The only foreseeable risk associated with this study is the unlikely and minimal risk of a breach of confidentiality. We believe risks are minimal given the protections in place to maintain confidentiality of information on the studies’ computing system. These protections include maintaining data in a secure, password-protected computing system, which is kept totally separate from the contact information of study participants. Participant names and contact information reside on a separate server. Access to the data is provided through secure logins and granted on an as-needed basis per the Principal Investigator of the cohorts. The login can be deactivated by the IT team at any time. Your biological samples will be stored at the Brigham and Women’s Hospital/Harvard Cohort Biorepository. Staff at the biorepository will assign your sample a code number and store it in a freezer. They will not keep your name or other information that could identify you with your sample. They will use the code number to connect your sample to your health information that is stored in a computer database. The computer database is protected with a password.  Only staff at the bank will know the password. We have never experienced a breach in confidentiality.

Data sharing with other researchers

Your de-identified information may be used or shared with other researchers without your additional informed consent.

Data linkage with data from other studies

You may also be participating or planning to participate in a separate smartphone application sub-study, Beiwe, which we previously contacted you about. The encrypted data from the app study will be received and stored by study investigators in our secure servers; investigators will be able to match participants’ app sign-up emails with data IDs. Thus, the Beiwe app study data, data collected from this online survey, and the historical data will all be linkable using participants’ data IDs for analyses.

Any risks associated with participation

The only foreseeable risk associated with this study is the unlikely and minimal risk of a breach of confidentiality. Protections are in place as described above. There may be sensitive questions related to anxiety, depression, financial loss, job security, and other mental health issues. Responding to these questions is completely voluntary, and you can skip questions for any reason.

Participation

Your participation is voluntary, and you can stop at any time. As always, not participating in a sub-study does not affect your status as a valuable member of the NHS3 main study. If you receive care at Mass General Brigham, deciding not to participate won’t affect medical care you receive at Mass General Brigham now or in the future, or any benefits you receive now or have a right to receive. 

Participation involves:

  • Collecting a first morning urine sample in your home
  • Collecting a stool sample in your home
  • Traveling to your nearest Quest Diagnostics Patient Service Center to provide a blood sample
  • Completing a brief questionnaire
  • Returning your stool collection kit to our biorepository using a prepaid label

Contact information for questions

If you have questions about this sub-study, please contact us at nhs3@channing.harvard.edu

IRB contact information

If you would like to speak to someone not involved in this research about your rights as a research subject, or any concerns or complaints you may have about the research, contact the Mass General Brigham Human Research Committee at (857) 282-1900.

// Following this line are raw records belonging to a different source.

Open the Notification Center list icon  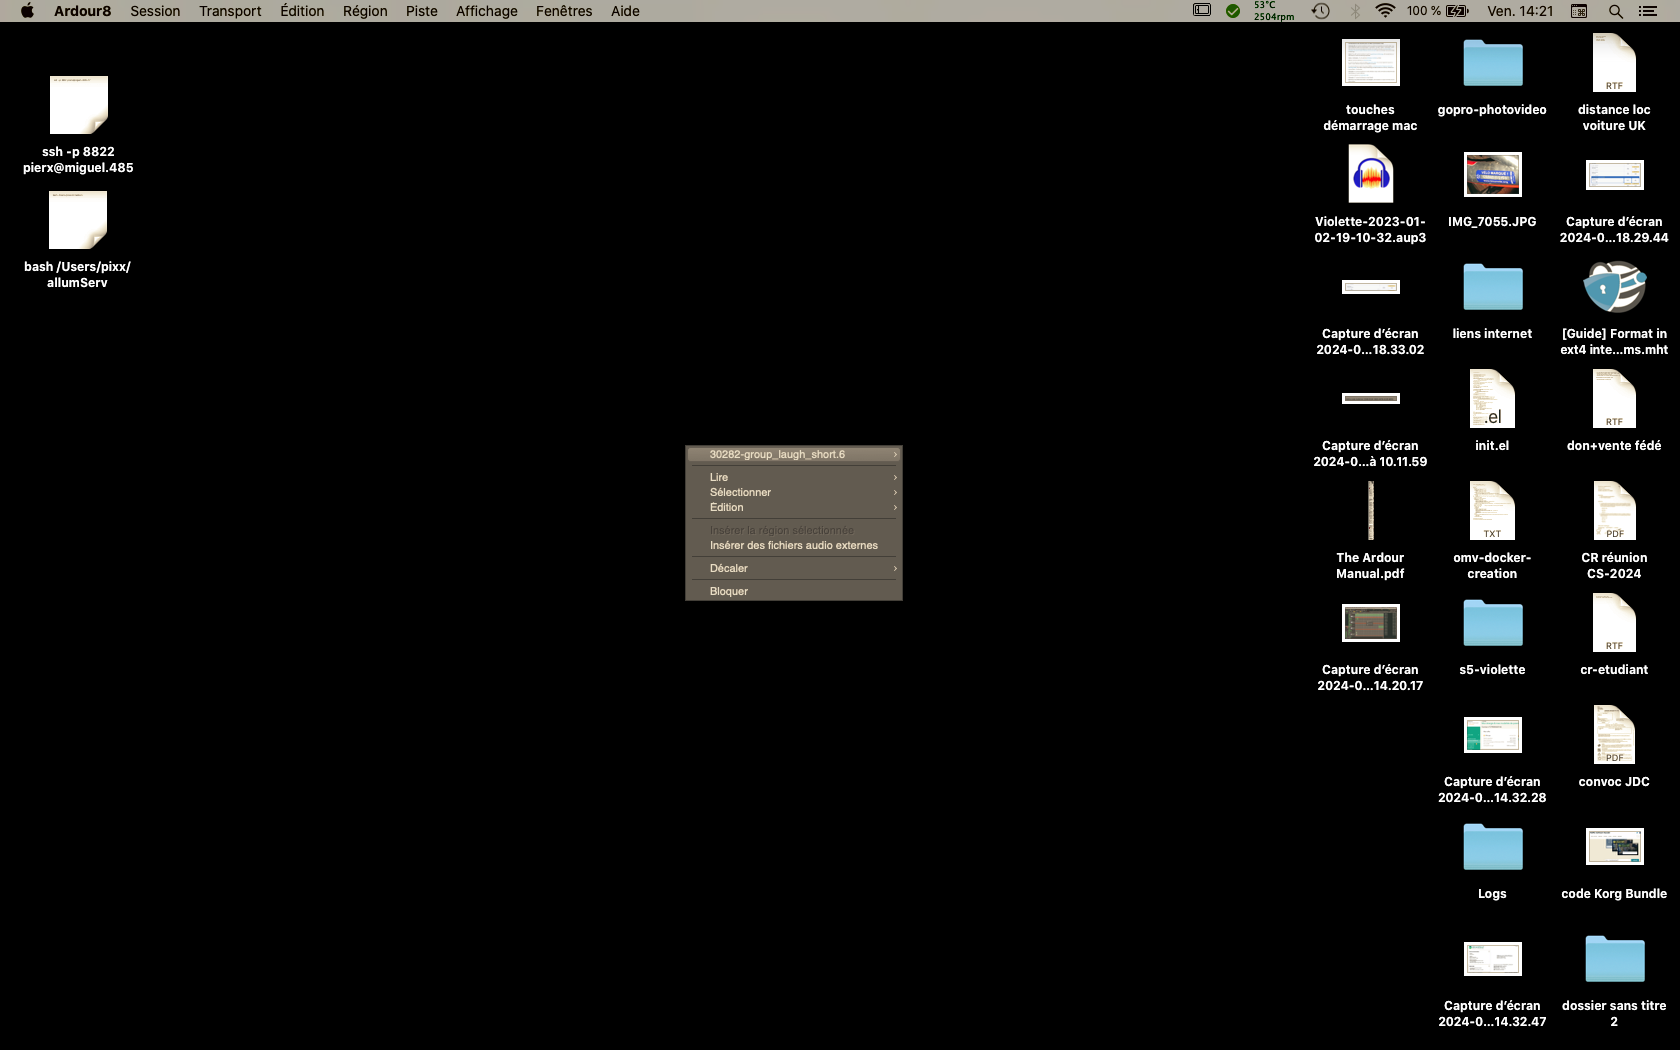tap(1648, 11)
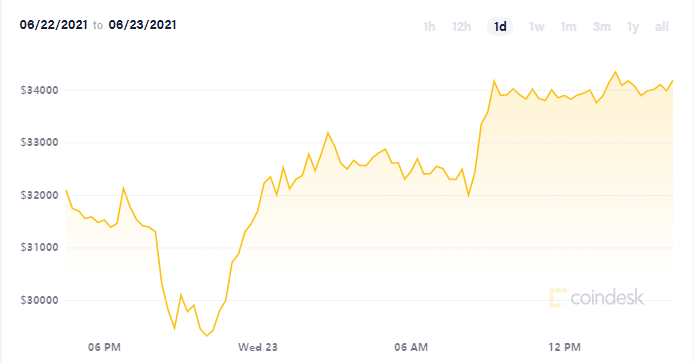Click the $32000 y-axis label
694x363 pixels.
[39, 195]
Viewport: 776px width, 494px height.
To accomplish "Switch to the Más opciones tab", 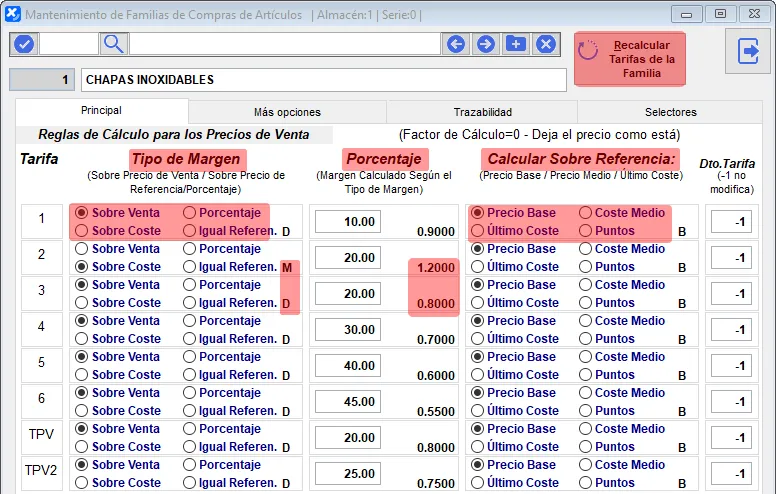I will point(287,112).
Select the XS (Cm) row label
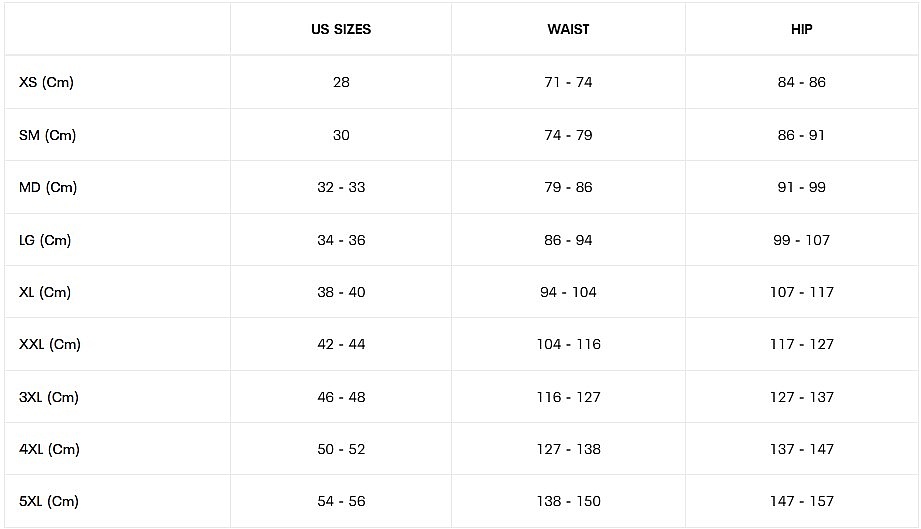Screen dimensions: 921x529 point(46,82)
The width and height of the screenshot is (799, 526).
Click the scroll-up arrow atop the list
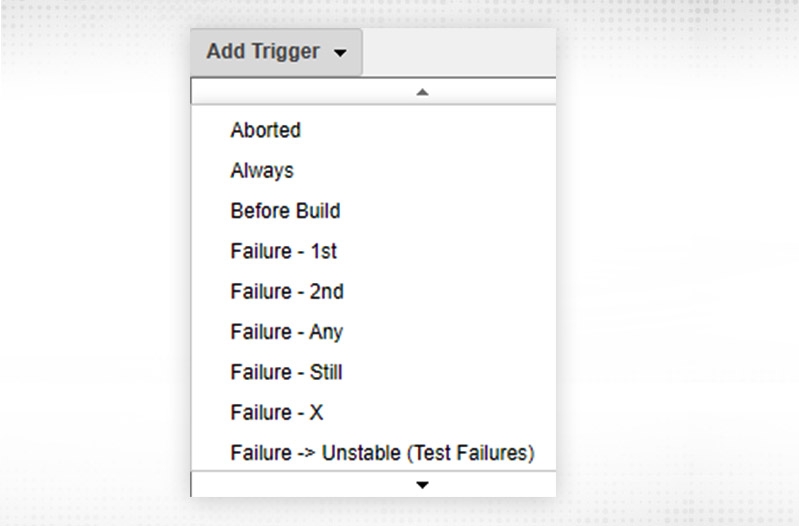tap(422, 91)

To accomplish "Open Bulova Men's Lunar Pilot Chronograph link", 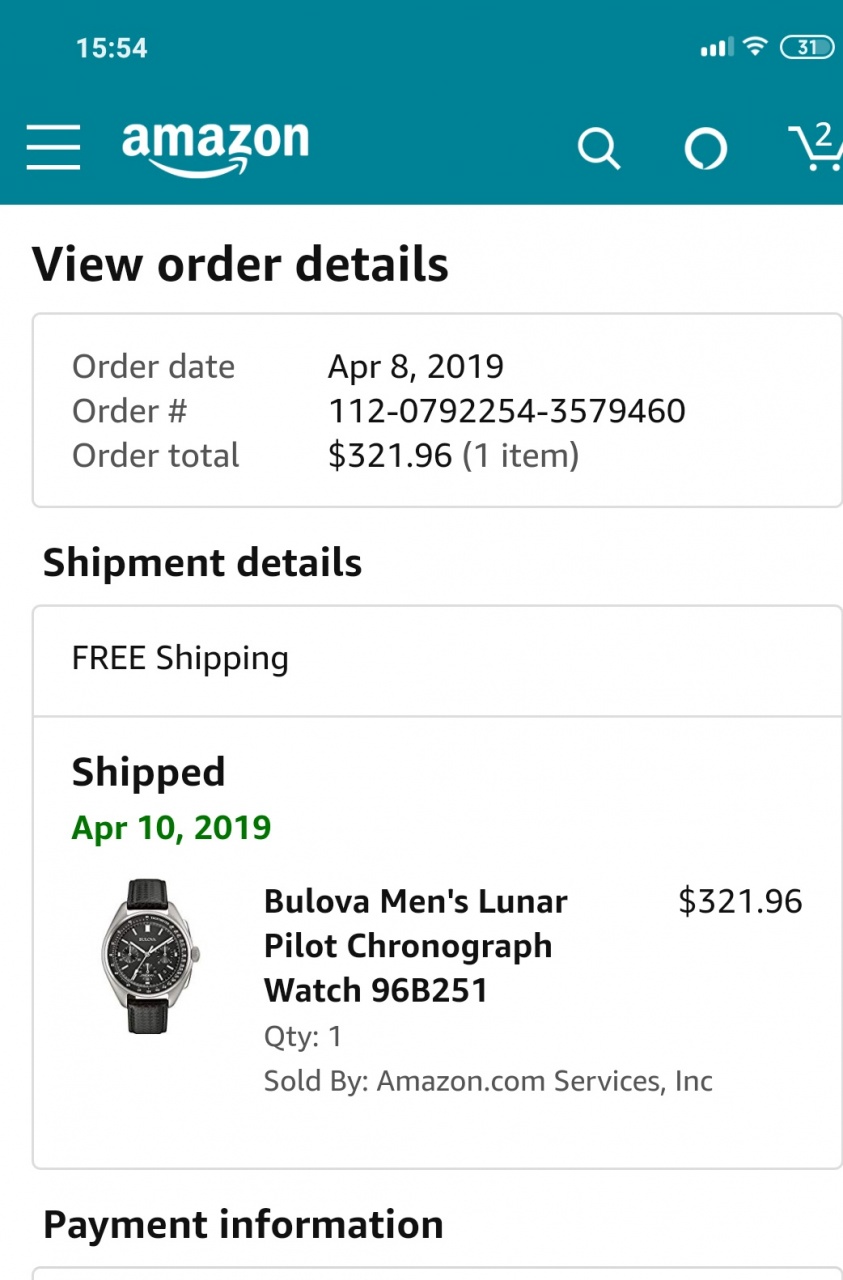I will tap(415, 945).
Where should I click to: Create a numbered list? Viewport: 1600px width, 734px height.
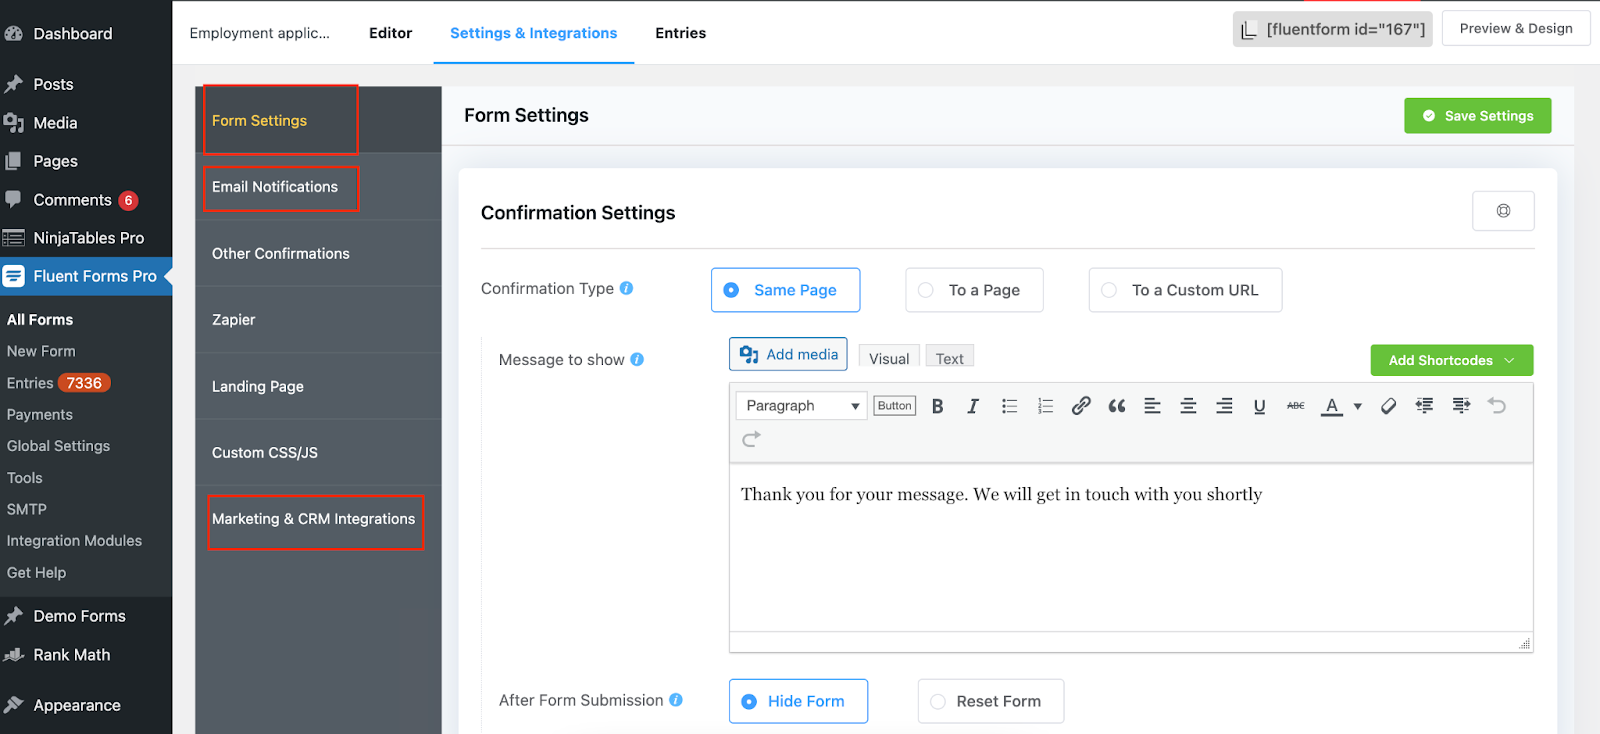[x=1045, y=406]
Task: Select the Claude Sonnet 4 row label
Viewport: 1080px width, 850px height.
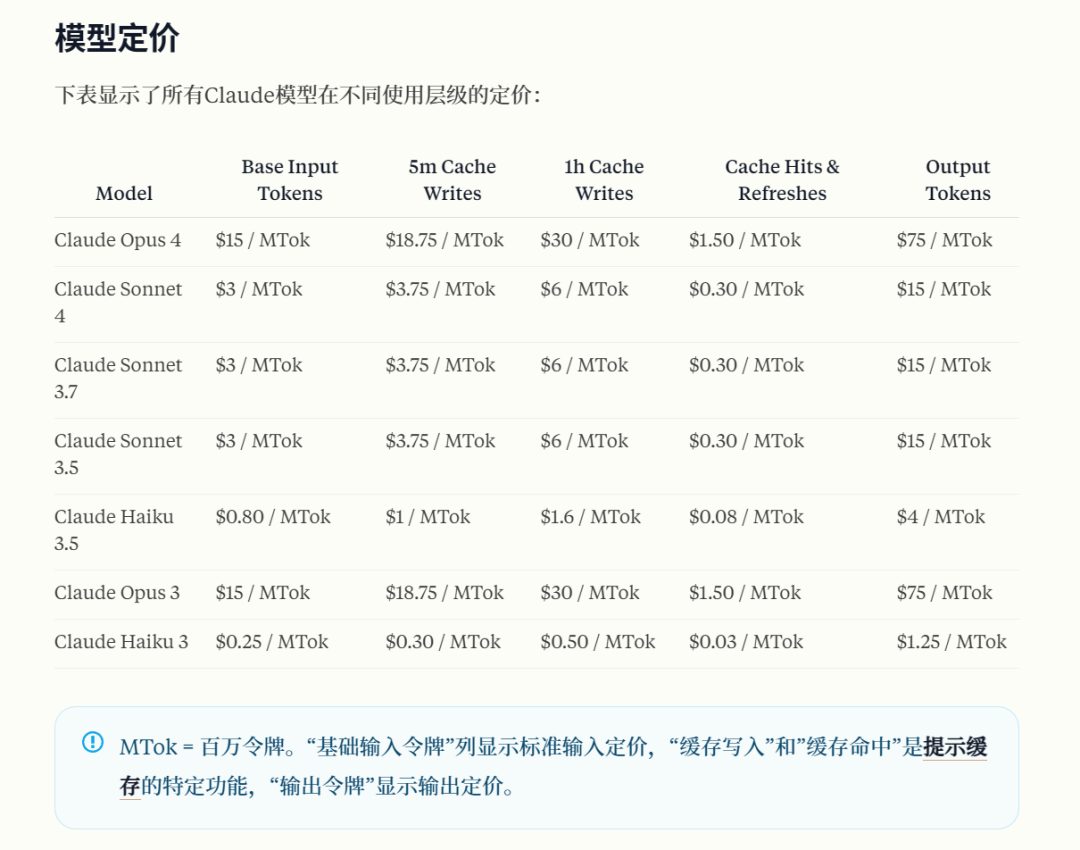Action: coord(118,302)
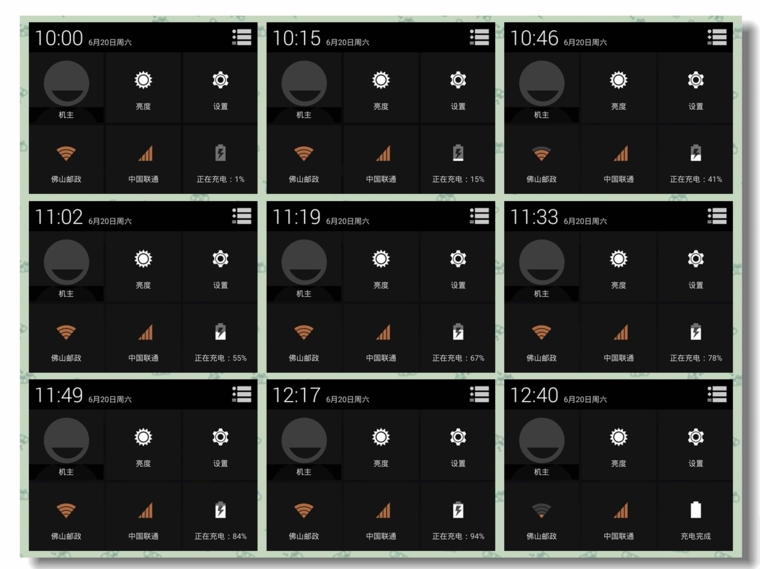The width and height of the screenshot is (760, 569).
Task: Tap the date label beside 12:17
Action: pos(348,399)
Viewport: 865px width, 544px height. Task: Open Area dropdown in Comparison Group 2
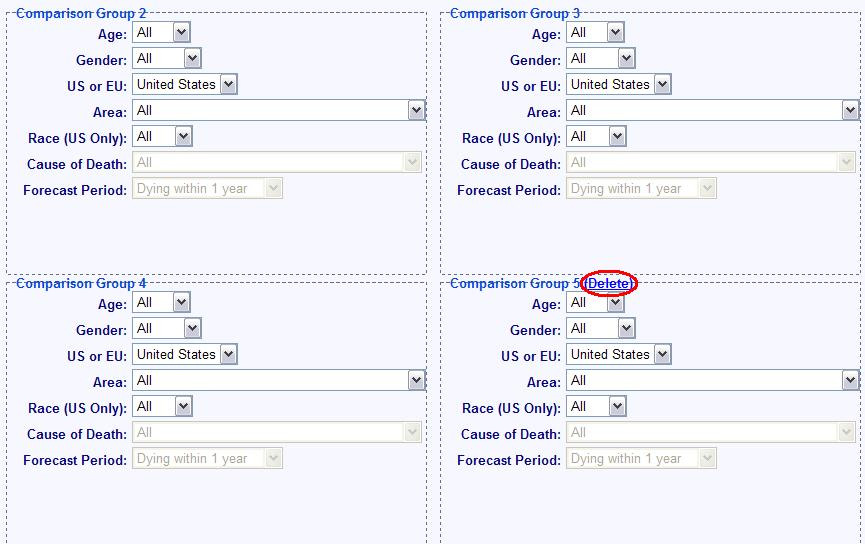point(279,111)
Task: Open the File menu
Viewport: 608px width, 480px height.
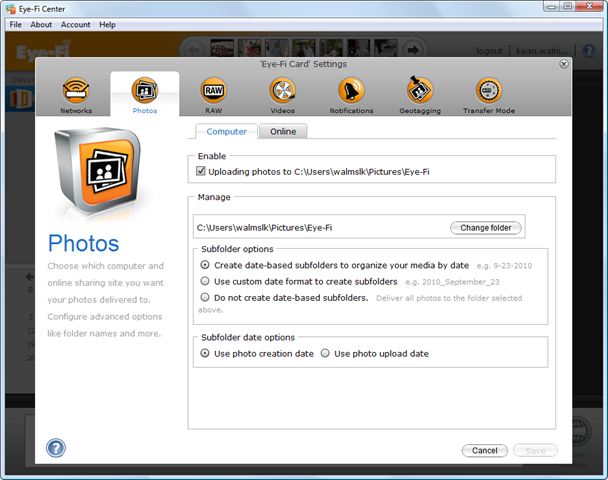Action: (x=16, y=24)
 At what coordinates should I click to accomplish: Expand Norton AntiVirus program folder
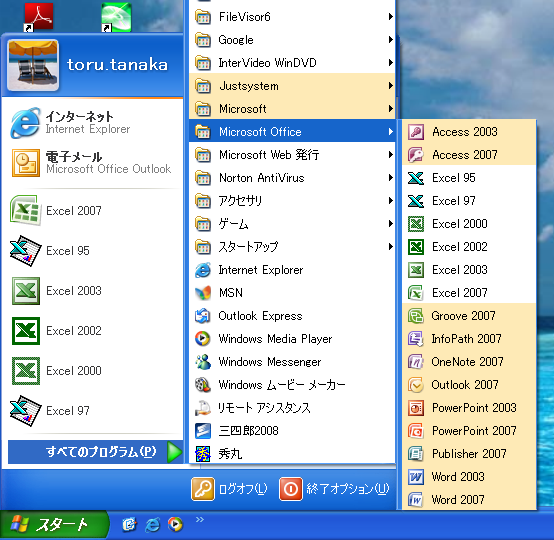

Privacy of Health Information

We are required by the Health Insurance Portability and Accountability Act (HIPAA) to protect the privacy of health information obtained for research. This is an abbreviated notice and does not describe all details of this requirement. During this study, identifiable information about you or your health will be collected and shared with the researchers conducting the research. In general, under federal law, identifiable health information is private. However, there are exceptions to this rule. In some cases, others may see your identifiable health information for purposes of research oversight, quality control, public health and safety, or law enforcement. We share your health information only when we must, and we ask anyone who receives it from us to protect your privacy.